Dr. Leslie Marshall, Director of the SFPE Foundation, discusses collaborative efforts to advance fire protection research and supporting future engineers

The SFPE Foundation is dedicated to advancing knowledge and practices in fire protection engineering In March 2021, I became the SFPE Foundation’s first full-time staff member.

Before that, the foundation relied on a dedicated Board of Governors and part-time support from the SFPE staff.

Before joining SFPE, I was the Associate Director of the Center for Sustainable Business at the University of Pittsburgh.

There, I developed plans that promoted energy transition and economic development, which involved working with stakeholders from different sectors.

That experience, particularly building relationships between groups that typically don’t collaborate, proved essential in preparing me for my role at the SFPE Foundation.
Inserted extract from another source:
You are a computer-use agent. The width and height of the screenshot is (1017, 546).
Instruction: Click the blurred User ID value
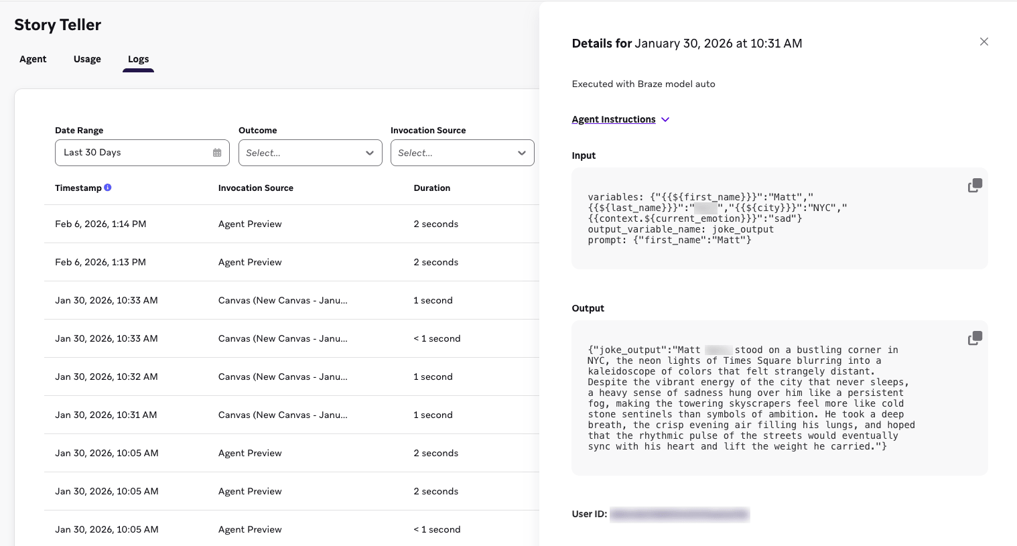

I believed—and still do—that institutions like the SFPE Foundation can and should play a key role as a convener of many different types of organizations and researchers and students, all working together to address shared problems of mutual interest.

The role of coordinator, convener, and communicator is one that I think we too often underestimate—it’s a big lift to bring so many different parties together, many of whom approach the same problem with different motivations, technical backgrounds, language, prior histories, etc.

If we can provide a platform to connect researchers and practitioners and teachers and the public, then I think we can do a lot—in our own relatively small sphere of influence—to start to move the needle on some very complex issues.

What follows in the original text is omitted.